## TEXTO:
■ ■ ■ ■ ■
Por Esther Vivas*
El actual modelo de producción agrícola y ganadero industrial contribuye a profundizar en la crisis ecológica global con un impacto directo en la generación de cambio climático. Aunque a primera vista no lo parezca, la agroindustria es una de las principales fuentes de emisión de gases de efecto invernadero.
Así lo ha puesto de relieve la campaña No te comas el mundo, en el marco de las movilizaciones de estos días en motivo de la reunión de las Naciones Unidas en Barcelona sobre cambio climático, previa a la crucial cumbre de Copenhague (COP15) en diciembre donde debe aprobarse un nuevo tratado que sustituya al de Kyoto.
Según la campaña, entre un 44 y un 57% de las emisiones de gases de efecto invernadero son provocadas por el actual modelo de producción, distribución y consumo de alimentos. Una cifra resultado de sumar las emisiones de las actividades estrictamente agrícolas (11-15%), de la deforestación (15-18%), del procesamiento, transporte y refrigeración de los alimentos (15-20%) y de los residuos orgánicos (3-4%).
Y es que no podemos olvidar los elementos que caracterizan a este sistema de producción de alimentos: intensivo, industrial, kilométrico, deslocalizado y petrodependiente. Veámoslo en detalle. Intensivo, porque lleva a cabo una sobre-explotación de los suelos y de los recursos naturales que acaba generando la liberación de gases de efecto invernadero por parte de bosques, campos de cultivo y pastos. Al anteponer la productividad, por delante del cuidado del medio ambiente y la regeneración de la tierra, se rompe el equilibrio mediante el cual los suelos capturan y almacenan carbono, contribuyendo a la estabilidad climática.
Industrial, porque consiste en un modelo de producción mecanizado, con uso de agroquímicos, monocultivos, etc. La utilización de grandes tractores para labrar la tierra y procesar la comida contribuye a la liberación de más CO2. Los fertilizantes químicos utilizados en la agricultura y en la ganadería moderna generan una importante cantidad de óxido nitroso, una de las principales fuentes de emisión de gases de efecto invernadero. Asimismo, la quema de bosques, selvas… para convertirlos en pastos o monocultivos acaba afectando gravemente a la biodiversidad y contribuye a la liberación masiva de carbono.
■ ■ ■ ■ ■
## DATOS PROPORCIONADOS:
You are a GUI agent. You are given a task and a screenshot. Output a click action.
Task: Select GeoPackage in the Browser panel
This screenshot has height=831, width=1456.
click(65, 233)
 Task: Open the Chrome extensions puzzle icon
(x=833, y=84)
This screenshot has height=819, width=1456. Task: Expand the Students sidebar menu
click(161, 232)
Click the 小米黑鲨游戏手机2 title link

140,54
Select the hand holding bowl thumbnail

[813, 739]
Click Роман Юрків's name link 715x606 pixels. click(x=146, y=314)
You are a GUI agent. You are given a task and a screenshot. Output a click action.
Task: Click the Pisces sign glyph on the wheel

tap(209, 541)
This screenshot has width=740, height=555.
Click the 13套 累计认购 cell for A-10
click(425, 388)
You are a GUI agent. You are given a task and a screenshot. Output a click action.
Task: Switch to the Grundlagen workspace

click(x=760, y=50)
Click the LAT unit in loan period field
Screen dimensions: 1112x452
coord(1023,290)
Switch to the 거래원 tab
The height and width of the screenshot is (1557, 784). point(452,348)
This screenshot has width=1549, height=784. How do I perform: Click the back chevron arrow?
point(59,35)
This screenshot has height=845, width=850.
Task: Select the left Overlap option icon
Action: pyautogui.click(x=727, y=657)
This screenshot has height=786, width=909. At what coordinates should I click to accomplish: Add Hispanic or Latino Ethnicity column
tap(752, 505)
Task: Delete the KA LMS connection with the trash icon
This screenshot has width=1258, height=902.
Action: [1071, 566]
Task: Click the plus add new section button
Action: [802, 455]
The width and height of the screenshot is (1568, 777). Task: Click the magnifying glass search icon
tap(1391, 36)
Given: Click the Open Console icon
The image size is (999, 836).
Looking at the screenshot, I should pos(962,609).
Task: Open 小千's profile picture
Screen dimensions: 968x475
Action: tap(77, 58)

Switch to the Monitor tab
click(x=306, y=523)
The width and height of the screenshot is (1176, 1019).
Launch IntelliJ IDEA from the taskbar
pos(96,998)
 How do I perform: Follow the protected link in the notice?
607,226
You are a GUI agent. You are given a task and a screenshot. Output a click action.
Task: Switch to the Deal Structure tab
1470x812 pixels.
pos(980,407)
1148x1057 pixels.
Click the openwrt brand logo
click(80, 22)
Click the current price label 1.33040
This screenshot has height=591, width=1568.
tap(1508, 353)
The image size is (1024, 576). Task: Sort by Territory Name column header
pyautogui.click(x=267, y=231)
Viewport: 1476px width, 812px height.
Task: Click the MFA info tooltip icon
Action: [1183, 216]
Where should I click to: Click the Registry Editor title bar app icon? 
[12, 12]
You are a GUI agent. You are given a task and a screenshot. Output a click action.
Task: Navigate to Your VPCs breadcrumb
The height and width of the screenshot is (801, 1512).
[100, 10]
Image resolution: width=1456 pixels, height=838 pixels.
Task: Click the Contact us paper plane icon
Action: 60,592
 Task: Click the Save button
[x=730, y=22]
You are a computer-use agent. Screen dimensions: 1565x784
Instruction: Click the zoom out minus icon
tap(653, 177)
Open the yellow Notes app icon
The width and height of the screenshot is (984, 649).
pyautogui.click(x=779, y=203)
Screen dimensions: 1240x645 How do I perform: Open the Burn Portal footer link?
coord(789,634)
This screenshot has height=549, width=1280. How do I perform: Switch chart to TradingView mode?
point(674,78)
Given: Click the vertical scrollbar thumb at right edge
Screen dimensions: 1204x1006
■ ■ ■ ■ ■
## INSTRUCCIONES DE LA TAREA:
Prosigue el texto sobre la agroindustria y el cambio climático a partir de su última oración. No hace falta consultar el listado.

## RESULTADO FINAL:
Kilométrico y petrodependiente, porque se trata de una producción de mercancías deslocalizada en búsqueda de la mano de obra más barata y de la legislación medioambiental más laxa. Los alimentos que consumimos recorren miles de kilómetros antes de llegar a nuestra mesa con el consiguiente impacto medioambiental. Se calcula que en la actualidad, la mayor parte de los alimentos viajan entre 2.500 y 4.000 kilómetros antes de ser consumidos, un 25% más que en 1980. Nos encontramos ante una situación totalmente insostenible donde, por ejemplo, la energía para mandar unas lechugas de Almería a Holanda es tres veces superior a la utilizada para cultivarlas, a la vez que consumimos alimentos que provienen de la otra punta del mundo cuando muchos de éstos se cultivan también a nivel local.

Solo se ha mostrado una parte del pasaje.